* _Input material_:
===

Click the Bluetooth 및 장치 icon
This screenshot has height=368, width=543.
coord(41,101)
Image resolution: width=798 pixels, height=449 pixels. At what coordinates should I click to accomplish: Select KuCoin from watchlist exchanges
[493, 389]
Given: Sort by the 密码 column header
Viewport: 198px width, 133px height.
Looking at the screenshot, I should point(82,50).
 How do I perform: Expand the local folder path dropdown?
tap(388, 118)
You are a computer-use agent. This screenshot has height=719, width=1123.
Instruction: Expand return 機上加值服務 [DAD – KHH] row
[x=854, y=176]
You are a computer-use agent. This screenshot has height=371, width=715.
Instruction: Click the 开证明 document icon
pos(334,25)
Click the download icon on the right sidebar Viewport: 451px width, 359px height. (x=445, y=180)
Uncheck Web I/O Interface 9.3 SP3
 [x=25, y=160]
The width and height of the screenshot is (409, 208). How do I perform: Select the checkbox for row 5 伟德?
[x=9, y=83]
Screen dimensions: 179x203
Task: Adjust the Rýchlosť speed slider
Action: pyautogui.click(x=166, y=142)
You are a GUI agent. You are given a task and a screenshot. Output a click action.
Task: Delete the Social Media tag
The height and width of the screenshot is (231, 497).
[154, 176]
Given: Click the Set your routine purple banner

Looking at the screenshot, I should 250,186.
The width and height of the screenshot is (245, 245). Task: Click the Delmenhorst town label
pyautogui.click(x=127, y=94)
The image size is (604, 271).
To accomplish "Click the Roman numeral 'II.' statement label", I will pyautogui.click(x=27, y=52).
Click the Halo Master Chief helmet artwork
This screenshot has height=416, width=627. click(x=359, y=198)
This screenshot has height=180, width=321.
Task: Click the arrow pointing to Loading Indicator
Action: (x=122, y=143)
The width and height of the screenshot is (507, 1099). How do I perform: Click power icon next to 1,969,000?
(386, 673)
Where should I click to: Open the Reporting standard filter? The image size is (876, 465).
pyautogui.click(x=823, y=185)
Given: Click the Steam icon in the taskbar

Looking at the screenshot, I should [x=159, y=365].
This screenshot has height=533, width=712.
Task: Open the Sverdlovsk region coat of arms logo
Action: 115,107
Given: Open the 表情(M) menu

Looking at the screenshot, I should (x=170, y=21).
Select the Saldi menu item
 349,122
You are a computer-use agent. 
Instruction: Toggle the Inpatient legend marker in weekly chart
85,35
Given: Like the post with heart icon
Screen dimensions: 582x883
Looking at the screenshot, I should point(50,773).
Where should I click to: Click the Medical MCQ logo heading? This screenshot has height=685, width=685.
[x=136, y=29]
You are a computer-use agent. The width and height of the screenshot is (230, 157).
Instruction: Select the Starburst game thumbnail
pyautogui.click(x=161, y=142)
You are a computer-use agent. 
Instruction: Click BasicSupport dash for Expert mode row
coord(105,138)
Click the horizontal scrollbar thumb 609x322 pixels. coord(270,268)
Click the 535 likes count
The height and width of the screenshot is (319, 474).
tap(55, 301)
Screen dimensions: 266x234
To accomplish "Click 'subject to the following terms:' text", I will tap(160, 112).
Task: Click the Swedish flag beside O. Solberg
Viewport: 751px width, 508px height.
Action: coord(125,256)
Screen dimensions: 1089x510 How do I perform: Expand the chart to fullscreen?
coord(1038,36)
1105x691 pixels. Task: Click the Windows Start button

===

Your job is to restate all of the data word for word.

* _Solution to the problem_:
Click the Bluetooth 및 장치 icon
This screenshot has height=368, width=543.
coord(41,101)
Image resolution: width=798 pixels, height=449 pixels. At what coordinates should I click to accomplish: Select KuCoin from watchlist exchanges
[493, 389]
Given: Sort by the 密码 column header
Viewport: 198px width, 133px height.
Looking at the screenshot, I should point(82,50).
 How do I perform: Expand the local folder path dropdown?
tap(388, 118)
You are a computer-use agent. This screenshot has height=719, width=1123.
Instruction: Expand return 機上加值服務 [DAD – KHH] row
[x=854, y=176]
You are a computer-use agent. This screenshot has height=371, width=715.
Instruction: Click the 开证明 document icon
pos(334,25)
Click the download icon on the right sidebar Viewport: 451px width, 359px height. (x=445, y=180)
Uncheck Web I/O Interface 9.3 SP3
 [x=25, y=160]
The width and height of the screenshot is (409, 208). How do I perform: Select the checkbox for row 5 伟德?
[x=9, y=83]
Screen dimensions: 179x203
Task: Adjust the Rýchlosť speed slider
Action: pyautogui.click(x=166, y=142)
You are a GUI agent. You are given a task and a screenshot. Output a click action.
Task: Delete the Social Media tag
The height and width of the screenshot is (231, 497).
[154, 176]
Given: Click the Set your routine purple banner

Looking at the screenshot, I should 250,186.
The width and height of the screenshot is (245, 245). Task: Click the Delmenhorst town label
pyautogui.click(x=127, y=94)
The image size is (604, 271).
To accomplish "Click the Roman numeral 'II.' statement label", I will pyautogui.click(x=27, y=52).
Click the Halo Master Chief helmet artwork
This screenshot has height=416, width=627. click(x=359, y=198)
This screenshot has height=180, width=321.
Task: Click the arrow pointing to Loading Indicator
Action: (x=122, y=143)
The width and height of the screenshot is (507, 1099). How do I perform: Click power icon next to 1,969,000?
(386, 673)
Where should I click to: Open the Reporting standard filter? The image size is (876, 465).
pyautogui.click(x=823, y=185)
Given: Click the Steam icon in the taskbar

Looking at the screenshot, I should [x=159, y=365].
This screenshot has height=533, width=712.
Task: Open the Sverdlovsk region coat of arms logo
Action: 115,107
Given: Open the 表情(M) menu

Looking at the screenshot, I should (x=170, y=21).
Select the Saldi menu item
 349,122
You are a computer-use agent. 
Instruction: Toggle the Inpatient legend marker in weekly chart
85,35
Given: Like the post with heart icon
Screen dimensions: 582x883
Looking at the screenshot, I should point(50,773).
Where should I click to: Click the Medical MCQ logo heading? This screenshot has height=685, width=685.
[x=136, y=29]
You are a computer-use agent. The width and height of the screenshot is (230, 157).
Instruction: Select the Starburst game thumbnail
pyautogui.click(x=161, y=142)
You are a computer-use agent. 
Instruction: Click BasicSupport dash for Expert mode row
coord(105,138)
Click the horizontal scrollbar thumb 609x322 pixels. coord(270,268)
Click the 535 likes count
The height and width of the screenshot is (319, 474).
tap(55, 301)
Screen dimensions: 266x234
To accomplish "Click 'subject to the following terms:' text", I will tap(160, 112).
Task: Click the Swedish flag beside O. Solberg
Viewport: 751px width, 508px height.
Action: coord(125,256)
Screen dimensions: 1089x510 How do I perform: Expand the chart to fullscreen?
coord(1038,36)
1105x691 pixels. Task: Click the Windows Start button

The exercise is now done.